【レビュー】これ絶対すごい人でしょ…なんか弱そうだけどでもどこか強そうな謎じいさんの魅力がやばすぎです。とりあえず枯れ専は必読

『初歩魔法しか使わない謎の老魔法使いが旅をする 1』

【新作ラノベ先読み感想文レビュー】
今回はMFブックスから8月23日に刊行される『初歩魔法しか使わない謎の老魔法使いが旅をする』です。みなさんの感想も聞かせてください!


 年老いた、飄々とした雰囲気の冒険者。ギルドで彼を見かければ、誰もが歴戦の強者だと思うはず。そのぶん、仲間に誘うなら、きっとお高いに違いない。
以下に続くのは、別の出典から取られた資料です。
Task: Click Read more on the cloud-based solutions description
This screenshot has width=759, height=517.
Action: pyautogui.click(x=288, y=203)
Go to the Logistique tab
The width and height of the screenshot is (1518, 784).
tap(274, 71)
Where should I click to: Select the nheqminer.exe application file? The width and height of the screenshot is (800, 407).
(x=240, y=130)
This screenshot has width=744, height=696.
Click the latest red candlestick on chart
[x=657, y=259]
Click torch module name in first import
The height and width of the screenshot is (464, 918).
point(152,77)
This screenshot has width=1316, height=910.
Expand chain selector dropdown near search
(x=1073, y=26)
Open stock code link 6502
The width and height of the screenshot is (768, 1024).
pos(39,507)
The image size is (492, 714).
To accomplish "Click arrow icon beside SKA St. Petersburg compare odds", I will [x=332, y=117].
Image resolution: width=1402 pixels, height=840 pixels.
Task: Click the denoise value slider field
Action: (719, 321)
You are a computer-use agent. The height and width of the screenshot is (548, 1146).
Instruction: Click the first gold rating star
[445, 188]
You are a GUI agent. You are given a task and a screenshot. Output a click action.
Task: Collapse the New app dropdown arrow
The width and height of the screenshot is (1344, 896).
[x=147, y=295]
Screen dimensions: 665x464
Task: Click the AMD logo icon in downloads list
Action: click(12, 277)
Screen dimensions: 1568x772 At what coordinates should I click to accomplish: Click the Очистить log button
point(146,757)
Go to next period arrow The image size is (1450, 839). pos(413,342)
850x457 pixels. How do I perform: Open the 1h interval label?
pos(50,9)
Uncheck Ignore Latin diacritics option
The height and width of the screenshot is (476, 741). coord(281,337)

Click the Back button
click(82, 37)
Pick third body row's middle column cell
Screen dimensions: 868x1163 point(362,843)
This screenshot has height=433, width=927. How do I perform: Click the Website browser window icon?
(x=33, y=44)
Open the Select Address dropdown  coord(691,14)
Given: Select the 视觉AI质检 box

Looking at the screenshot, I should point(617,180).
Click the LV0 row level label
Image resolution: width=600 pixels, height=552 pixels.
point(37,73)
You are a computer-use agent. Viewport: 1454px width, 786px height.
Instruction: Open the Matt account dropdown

しかし、ヘルートの契約金は、まさかの格安。なぜなら彼は、本当に初歩的な魔法しか使えない、魔法使いなのです。

 それなら彼は、見かけ倒しの残念キャラなのかと言うと、決してそうではありません。確かに、単純な魔法での攻撃は……ちょっと頼りないですが、ヘルートには確かな観察眼や、道具や魔法を応用的に使う、自由な発想力があります。このあたりは、年の功と言ったところでしょうか。旅の途中で出会った冒険者たちを支え、鼓舞し、勝利に導く。魔法使いとしての実力はともかく、彼の言動は、間違いなく、歴戦の勇士。渋みの効いた格好良さを感じます。

『初歩魔法しか使わない謎の老魔法使いが旅をする 1』より

 また、彼には謎が多い、というのも魅力のひとつ。年齢の割に身体能力が高かったり、普段は丁寧な口調なのに、ふと粗野な一面を見せる場面も。なにより、彼が大切に持ち歩いている「永久氷壁の欠片」。このアイテムにまつわる過去の出来事が、彼が旅を続ける理由なのであれば、気にならないわけがありません。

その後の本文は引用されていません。